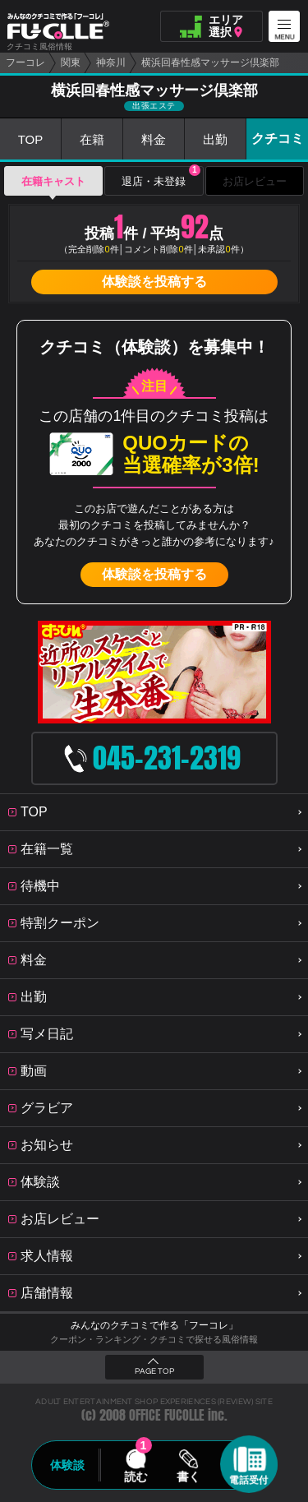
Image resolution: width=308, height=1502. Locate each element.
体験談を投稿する (154, 282)
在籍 (92, 139)
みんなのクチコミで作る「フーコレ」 (154, 1325)
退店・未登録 (161, 176)
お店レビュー (255, 181)
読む (135, 1476)
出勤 (215, 139)
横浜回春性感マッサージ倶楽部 (210, 62)
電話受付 (249, 1480)
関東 (70, 62)
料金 (153, 139)
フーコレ (25, 62)
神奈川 (111, 62)
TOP (31, 139)
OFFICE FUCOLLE (167, 1415)
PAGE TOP (154, 1371)
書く (188, 1476)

*Exercise details*:
Reproduce every line of the entries above verbatim, leaving out the pictures.

*Written solution*:
Image resolution: width=308, height=1502. Locate each element.
体験談を投稿する (154, 282)
在籍 (92, 139)
みんなのクチコミで作る「フーコレ」 (154, 1325)
退店・未登録 (161, 176)
お店レビュー (255, 181)
読む (135, 1476)
出勤 (215, 139)
横浜回春性感マッサージ倶楽部 (210, 62)
電話受付 (249, 1480)
関東 (70, 62)
料金 (153, 139)
フーコレ (25, 62)
神奈川 (111, 62)
TOP (31, 139)
OFFICE FUCOLLE (167, 1415)
PAGE TOP (154, 1371)
書く (188, 1476)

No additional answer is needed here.